## Brief
As the lines appear below, please set them down exactly, starting at the first and finishing with the one containing "The height and width of the screenshot is (939, 960).".
▶
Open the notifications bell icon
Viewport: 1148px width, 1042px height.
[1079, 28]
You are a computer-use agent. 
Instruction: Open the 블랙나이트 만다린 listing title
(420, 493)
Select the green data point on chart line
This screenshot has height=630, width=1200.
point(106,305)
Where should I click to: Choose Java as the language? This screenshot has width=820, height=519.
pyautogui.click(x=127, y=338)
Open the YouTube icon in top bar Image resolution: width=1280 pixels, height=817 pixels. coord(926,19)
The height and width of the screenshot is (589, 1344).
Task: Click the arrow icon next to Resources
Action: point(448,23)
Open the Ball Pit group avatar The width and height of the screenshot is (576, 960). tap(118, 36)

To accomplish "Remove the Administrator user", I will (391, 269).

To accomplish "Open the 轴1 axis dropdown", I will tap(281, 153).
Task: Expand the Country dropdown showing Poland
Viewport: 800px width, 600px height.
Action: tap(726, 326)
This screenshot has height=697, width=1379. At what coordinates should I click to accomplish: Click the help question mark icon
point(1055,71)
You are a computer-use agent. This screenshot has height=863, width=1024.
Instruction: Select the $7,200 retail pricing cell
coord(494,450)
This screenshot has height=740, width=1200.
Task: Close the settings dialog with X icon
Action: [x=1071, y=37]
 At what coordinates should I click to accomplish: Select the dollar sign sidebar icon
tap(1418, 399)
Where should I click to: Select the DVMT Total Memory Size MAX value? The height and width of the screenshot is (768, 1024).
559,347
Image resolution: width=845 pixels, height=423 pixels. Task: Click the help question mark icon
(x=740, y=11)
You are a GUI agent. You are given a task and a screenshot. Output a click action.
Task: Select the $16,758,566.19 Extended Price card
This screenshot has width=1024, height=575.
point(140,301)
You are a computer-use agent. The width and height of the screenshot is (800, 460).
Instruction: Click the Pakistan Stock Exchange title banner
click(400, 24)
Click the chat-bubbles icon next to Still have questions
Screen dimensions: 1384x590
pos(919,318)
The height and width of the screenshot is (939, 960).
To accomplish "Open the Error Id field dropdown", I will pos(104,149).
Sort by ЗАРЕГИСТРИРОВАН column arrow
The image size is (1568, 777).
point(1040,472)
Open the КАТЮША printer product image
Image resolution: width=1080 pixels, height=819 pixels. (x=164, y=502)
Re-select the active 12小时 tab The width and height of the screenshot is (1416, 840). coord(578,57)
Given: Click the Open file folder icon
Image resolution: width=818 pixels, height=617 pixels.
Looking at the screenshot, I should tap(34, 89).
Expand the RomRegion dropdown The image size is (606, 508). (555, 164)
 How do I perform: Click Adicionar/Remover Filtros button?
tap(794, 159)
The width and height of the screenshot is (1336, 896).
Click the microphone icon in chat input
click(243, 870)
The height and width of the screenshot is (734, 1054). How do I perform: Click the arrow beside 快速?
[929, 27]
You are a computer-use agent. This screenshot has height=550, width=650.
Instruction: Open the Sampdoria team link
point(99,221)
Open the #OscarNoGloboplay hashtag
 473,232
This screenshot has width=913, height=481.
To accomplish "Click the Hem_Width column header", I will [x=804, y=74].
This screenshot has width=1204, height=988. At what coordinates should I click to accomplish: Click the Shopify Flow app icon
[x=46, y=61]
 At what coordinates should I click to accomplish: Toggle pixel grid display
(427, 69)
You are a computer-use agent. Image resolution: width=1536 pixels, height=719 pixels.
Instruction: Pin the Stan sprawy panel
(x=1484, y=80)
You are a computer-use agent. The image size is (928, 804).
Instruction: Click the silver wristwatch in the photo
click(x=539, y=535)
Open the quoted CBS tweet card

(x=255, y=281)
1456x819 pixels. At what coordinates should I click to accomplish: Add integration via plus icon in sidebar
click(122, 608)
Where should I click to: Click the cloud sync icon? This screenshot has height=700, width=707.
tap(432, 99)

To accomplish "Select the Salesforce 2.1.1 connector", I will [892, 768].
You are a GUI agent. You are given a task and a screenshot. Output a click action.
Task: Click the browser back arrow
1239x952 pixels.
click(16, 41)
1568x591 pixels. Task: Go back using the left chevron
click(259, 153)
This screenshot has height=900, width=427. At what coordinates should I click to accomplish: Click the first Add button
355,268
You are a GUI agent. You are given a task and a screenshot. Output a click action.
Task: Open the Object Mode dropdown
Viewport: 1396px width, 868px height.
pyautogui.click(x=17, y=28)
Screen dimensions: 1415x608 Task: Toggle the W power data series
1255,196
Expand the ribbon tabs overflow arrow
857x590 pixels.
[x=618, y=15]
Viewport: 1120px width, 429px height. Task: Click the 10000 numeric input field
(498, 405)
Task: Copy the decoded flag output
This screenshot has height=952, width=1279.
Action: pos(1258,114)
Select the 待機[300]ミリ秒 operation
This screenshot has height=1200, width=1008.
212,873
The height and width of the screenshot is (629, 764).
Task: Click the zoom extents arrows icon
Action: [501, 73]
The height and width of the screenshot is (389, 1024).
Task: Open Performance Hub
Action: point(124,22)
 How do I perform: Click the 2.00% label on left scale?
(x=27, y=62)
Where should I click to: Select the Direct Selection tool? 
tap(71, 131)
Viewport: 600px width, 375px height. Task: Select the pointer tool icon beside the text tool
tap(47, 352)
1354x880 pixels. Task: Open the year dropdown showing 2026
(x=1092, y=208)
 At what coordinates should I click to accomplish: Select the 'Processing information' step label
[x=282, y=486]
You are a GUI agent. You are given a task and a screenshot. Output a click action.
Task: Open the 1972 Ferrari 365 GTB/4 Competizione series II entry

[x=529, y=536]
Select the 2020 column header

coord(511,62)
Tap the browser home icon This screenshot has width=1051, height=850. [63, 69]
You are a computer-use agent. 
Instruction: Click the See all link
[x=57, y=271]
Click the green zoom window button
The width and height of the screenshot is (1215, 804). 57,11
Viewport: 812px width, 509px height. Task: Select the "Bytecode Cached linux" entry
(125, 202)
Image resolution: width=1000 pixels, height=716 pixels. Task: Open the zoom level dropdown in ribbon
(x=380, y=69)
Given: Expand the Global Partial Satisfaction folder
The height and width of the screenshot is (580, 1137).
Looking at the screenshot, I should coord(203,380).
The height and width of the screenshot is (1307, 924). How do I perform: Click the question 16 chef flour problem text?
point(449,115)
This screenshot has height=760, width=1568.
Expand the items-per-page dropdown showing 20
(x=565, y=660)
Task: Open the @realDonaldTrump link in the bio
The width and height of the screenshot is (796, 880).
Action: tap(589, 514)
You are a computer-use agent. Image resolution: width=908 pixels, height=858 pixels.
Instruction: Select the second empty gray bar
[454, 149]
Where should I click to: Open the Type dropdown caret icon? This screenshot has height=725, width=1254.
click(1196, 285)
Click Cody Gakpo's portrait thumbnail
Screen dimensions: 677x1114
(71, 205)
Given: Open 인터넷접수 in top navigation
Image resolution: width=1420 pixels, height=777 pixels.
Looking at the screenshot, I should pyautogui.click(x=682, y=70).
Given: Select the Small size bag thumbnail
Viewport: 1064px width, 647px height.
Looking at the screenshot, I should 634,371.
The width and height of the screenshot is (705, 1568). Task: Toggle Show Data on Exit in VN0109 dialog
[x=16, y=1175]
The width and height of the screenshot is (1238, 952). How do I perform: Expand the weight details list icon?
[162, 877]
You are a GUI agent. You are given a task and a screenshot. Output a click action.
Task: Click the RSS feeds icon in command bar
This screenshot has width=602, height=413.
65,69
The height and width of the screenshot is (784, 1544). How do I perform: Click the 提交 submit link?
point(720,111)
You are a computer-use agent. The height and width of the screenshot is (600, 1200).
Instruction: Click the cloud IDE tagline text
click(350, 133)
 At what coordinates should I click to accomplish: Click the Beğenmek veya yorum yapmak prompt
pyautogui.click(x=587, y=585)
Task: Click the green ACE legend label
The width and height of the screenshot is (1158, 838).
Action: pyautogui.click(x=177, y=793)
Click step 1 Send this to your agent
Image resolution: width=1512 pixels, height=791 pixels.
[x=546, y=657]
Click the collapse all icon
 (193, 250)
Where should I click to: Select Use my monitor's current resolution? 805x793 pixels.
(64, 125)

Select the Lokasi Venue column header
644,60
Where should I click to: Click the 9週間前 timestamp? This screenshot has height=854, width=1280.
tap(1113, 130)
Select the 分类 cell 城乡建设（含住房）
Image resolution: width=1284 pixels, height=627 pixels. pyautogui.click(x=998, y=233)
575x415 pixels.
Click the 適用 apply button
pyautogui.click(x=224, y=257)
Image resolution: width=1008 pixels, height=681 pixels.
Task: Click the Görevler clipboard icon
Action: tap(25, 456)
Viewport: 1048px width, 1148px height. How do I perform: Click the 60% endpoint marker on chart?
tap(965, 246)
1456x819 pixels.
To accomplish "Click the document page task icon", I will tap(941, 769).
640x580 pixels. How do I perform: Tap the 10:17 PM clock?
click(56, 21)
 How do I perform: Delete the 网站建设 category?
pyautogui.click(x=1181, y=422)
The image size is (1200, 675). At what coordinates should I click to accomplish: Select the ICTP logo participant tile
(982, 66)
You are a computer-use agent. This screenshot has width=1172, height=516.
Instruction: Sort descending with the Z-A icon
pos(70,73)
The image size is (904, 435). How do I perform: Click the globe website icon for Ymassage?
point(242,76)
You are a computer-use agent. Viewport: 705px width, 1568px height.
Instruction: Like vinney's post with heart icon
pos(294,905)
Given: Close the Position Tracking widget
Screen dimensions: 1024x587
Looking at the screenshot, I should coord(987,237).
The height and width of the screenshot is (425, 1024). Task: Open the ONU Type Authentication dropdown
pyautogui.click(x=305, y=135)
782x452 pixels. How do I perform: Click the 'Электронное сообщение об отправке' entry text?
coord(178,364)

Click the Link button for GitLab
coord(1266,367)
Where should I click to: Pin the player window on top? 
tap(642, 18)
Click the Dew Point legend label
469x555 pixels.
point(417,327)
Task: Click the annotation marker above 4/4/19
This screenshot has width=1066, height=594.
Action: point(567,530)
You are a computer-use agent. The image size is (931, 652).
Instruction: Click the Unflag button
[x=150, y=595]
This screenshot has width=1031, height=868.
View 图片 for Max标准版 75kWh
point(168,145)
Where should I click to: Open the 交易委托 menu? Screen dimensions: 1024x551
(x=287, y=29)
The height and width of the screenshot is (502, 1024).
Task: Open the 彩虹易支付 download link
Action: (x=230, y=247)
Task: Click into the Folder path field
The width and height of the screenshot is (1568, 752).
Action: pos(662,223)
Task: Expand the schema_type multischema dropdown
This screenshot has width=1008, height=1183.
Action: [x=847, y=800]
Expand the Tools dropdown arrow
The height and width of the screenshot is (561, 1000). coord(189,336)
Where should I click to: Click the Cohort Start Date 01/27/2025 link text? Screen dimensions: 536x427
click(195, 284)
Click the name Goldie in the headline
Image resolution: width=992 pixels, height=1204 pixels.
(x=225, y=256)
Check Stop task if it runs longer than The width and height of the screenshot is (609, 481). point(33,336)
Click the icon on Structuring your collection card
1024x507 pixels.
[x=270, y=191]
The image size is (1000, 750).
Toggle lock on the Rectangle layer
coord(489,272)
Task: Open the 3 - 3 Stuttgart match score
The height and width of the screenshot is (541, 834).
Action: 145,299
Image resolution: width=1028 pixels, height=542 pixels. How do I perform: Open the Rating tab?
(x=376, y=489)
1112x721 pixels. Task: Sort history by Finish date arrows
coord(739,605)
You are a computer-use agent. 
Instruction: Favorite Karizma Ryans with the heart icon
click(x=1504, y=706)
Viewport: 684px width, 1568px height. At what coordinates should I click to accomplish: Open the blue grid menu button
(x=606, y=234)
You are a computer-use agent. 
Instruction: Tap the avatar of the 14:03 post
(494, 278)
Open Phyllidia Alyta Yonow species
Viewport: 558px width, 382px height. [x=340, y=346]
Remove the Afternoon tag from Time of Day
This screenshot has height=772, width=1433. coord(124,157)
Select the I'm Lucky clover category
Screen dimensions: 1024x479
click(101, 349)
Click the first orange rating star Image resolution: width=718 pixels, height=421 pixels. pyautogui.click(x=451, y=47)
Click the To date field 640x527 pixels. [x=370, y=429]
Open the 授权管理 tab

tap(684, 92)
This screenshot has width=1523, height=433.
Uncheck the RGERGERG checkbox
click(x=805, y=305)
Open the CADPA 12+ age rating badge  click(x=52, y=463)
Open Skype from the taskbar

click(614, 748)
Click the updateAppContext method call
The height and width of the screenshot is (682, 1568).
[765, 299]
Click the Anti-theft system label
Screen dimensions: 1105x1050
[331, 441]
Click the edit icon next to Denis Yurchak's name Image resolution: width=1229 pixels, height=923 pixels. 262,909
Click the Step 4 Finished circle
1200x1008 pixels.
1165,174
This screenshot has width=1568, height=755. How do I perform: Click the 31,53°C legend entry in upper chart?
◀
## Response area
Open the notifications bell icon
Viewport: 1148px width, 1042px height.
[1079, 28]
You are a computer-use agent. 
Instruction: Open the 블랙나이트 만다린 listing title
(420, 493)
Select the green data point on chart line
This screenshot has height=630, width=1200.
point(106,305)
Where should I click to: Choose Java as the language? This screenshot has width=820, height=519.
pyautogui.click(x=127, y=338)
Open the YouTube icon in top bar Image resolution: width=1280 pixels, height=817 pixels. coord(926,19)
The height and width of the screenshot is (589, 1344).
Task: Click the arrow icon next to Resources
Action: point(448,23)
Open the Ball Pit group avatar The width and height of the screenshot is (576, 960). tap(118, 36)

To accomplish "Remove the Administrator user", I will (391, 269).

To accomplish "Open the 轴1 axis dropdown", I will tap(281, 153).
Task: Expand the Country dropdown showing Poland
Viewport: 800px width, 600px height.
Action: tap(726, 326)
This screenshot has height=697, width=1379. At what coordinates should I click to accomplish: Click the help question mark icon
point(1055,71)
You are a computer-use agent. This screenshot has height=863, width=1024.
Instruction: Select the $7,200 retail pricing cell
coord(494,450)
This screenshot has height=740, width=1200.
Task: Close the settings dialog with X icon
Action: [x=1071, y=37]
 At what coordinates should I click to accomplish: Select the dollar sign sidebar icon
tap(1418, 399)
Where should I click to: Select the DVMT Total Memory Size MAX value? The height and width of the screenshot is (768, 1024).
559,347
Image resolution: width=845 pixels, height=423 pixels. Task: Click the help question mark icon
(x=740, y=11)
You are a GUI agent. You are given a task and a screenshot. Output a click action.
Task: Select the $16,758,566.19 Extended Price card
This screenshot has width=1024, height=575.
point(140,301)
You are a computer-use agent. The width and height of the screenshot is (800, 460).
Instruction: Click the Pakistan Stock Exchange title banner
click(400, 24)
Click the chat-bubbles icon next to Still have questions
Screen dimensions: 1384x590
pos(919,318)
The height and width of the screenshot is (939, 960).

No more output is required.